I have to say that the consultation paper was doubtful about the need for a general duty of good faith. However, I certainly believe that such a duty is needed, although I shall leave it to my noble friend to speak on that issue.

As I see it, of the statutory provisions involved, the only remaining issue is the failure of the Bill to include any provision to replace Section 35 of the Partnership Act. Section 35 gives powers to the court to dissolve a partnership on various grounds, including the incapacity of a member to carry out his or her partnership obligations, or to dissolve a partnership because of various kinds of misconduct by a member other than the member who is seeking the dissolution.

Limited liability partnerships are basically a structure for business where it is intended that all the members shall be involved in the work. I believe that the Bill needs a formal provision to cover a situation where one member becomes permanently incapacitated or is guilty of serious misconduct in the management of the business. In substantial LLPs, undoubtedly the members' agreement will cover that kind of situation. However, there is a need for a default power to cover small LLPs where a formal agreement and proper advice on the terms which ought to go into a formal agreement are much less likely to be in place. It is essential to provide something of that kind for a body where all the members are normally working members.

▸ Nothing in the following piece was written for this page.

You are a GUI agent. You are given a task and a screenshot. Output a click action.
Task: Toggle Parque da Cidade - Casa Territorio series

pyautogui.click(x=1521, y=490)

The consultation paper considers, although without much enthusiasm, the possibility of introducing into LLPs something along the lines of Section 459 of the Companies Act 1985 which gives a minority shareholder the power to go to the court for various remedies, including the compulsory buy-out of his or her own shares if the business is being carried on in a manner unfairly prejudicial to him or her. I hope that the consultation will come to the conclusion that something of that kind is needed in the case of LLPs because I believe that it is required, although possibly in a simplified form. That would avoid the problems of time and cost that have been thrown up by Section 459. However, I believe that we also need something along the lines of Section 35 of the Partnership Act--not in an identical form because here I believe that we are less likely to be looking at dissolution than the continuation of the LLP on the basis of buying out a member who is incapacitated.

I believe that something of this kind should be included, as well as an extension of Section 459. Although in general I find the Government's position much more acceptable than it was previously, I hope that they will now be able to consider taking action along these lines. I beg to move.